A HUD reverse mortgage (also known as an FHA reverse mortgage, HECM or Home Equity Conversion Mortgage) carries certain requirements for eligibility. The HUD reverse mortgage guidelines state that borrowers must:
- Be 62 years of age or older (borrower may have a non-borrowing spouse)
- Own the property outright or paid-down a considerable amount
- Occupy the property as your principal residence
- Not be delinquent on any federal debt
- Have financial resources to continue to make timely payment of property taxes, insurance, Homeowner Association fees, etc.
- Participate in a consumer information session given by a HUD-approved HECM counselor
In the HUD reverse mortgage program, the homeowner’s property must meet all FHA property standards and flood requirements.

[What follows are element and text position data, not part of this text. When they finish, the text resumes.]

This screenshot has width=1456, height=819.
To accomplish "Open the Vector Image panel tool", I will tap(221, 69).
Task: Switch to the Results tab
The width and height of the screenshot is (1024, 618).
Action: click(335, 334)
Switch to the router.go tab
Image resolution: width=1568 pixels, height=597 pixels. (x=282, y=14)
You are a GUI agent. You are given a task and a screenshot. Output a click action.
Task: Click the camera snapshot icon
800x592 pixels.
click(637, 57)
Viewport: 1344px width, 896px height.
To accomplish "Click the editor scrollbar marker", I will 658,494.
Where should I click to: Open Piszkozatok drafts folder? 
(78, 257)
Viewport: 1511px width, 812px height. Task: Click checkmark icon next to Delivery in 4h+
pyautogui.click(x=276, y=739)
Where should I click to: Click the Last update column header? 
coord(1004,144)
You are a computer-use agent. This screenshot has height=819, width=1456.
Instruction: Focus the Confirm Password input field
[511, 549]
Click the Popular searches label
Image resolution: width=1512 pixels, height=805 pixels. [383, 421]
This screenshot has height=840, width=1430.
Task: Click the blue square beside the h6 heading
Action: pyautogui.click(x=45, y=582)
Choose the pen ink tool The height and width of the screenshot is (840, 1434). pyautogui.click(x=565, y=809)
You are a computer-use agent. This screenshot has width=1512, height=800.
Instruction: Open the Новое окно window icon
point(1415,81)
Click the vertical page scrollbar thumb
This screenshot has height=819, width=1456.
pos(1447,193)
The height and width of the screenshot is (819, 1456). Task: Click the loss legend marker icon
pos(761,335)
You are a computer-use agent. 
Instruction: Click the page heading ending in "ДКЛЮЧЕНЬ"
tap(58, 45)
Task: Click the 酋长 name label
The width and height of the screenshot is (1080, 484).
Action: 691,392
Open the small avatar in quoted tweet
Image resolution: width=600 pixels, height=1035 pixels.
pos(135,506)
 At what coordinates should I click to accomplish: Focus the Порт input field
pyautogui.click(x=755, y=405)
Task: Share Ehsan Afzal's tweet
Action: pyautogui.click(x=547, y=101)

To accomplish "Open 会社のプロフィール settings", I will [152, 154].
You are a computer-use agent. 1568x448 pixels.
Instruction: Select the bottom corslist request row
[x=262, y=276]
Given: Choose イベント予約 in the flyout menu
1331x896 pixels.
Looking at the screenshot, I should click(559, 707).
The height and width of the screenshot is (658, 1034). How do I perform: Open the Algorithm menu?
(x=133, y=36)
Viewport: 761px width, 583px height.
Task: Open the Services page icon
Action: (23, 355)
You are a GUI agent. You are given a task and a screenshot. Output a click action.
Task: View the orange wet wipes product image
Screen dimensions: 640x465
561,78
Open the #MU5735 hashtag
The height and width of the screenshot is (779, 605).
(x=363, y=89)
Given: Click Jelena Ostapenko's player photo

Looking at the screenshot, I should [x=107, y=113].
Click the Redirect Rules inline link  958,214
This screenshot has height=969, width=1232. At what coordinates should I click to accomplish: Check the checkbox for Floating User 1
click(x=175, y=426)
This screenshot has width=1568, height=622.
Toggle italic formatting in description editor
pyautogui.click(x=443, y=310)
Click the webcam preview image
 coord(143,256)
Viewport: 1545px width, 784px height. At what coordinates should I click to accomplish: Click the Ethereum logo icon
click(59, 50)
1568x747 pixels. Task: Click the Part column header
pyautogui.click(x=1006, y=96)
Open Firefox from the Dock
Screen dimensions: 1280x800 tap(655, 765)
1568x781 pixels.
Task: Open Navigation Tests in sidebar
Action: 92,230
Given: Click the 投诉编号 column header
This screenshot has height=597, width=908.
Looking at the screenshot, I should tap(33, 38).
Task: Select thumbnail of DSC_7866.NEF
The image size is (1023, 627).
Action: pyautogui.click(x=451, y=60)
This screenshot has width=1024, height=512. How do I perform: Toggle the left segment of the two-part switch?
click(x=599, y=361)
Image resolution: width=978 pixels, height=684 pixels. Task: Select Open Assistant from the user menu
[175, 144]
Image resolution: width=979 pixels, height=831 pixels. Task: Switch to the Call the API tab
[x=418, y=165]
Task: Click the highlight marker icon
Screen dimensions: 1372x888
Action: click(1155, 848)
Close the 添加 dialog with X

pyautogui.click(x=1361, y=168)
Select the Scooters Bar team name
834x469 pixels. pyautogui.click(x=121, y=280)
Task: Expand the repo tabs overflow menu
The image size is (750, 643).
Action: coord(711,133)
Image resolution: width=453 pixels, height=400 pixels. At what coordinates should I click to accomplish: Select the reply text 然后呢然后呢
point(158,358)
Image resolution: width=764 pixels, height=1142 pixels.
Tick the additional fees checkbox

FHA reverse mortgage lenders will consider the following property types for FHA reverse mortgage approval:
- Single family home or 2-4 unit home with one unit occupied by the borrower
- HUD-approved condominium project
- Manufactured home that meets FHA requirements
In addition, FHA reverse mortgage guidelines require that income, assets, monthly living expenses, and credit history be verified, as well as the timely payment of real estate taxes, hazard and flood insurance premiums.
An FHA reverse mortgage calculator or quote from a lender who handles HUD reverse mortgages can help you understand how much you can borrow and how your interest rate will affect the overall cost of the loan.
FHA reverse mortgages are government-insured, non-recourse loans, meaning there is insurance in place in case the total loan amount is greater than the amount for which the property eventually gets sold. An HECM borrower is not responsible for that difference, should it arise.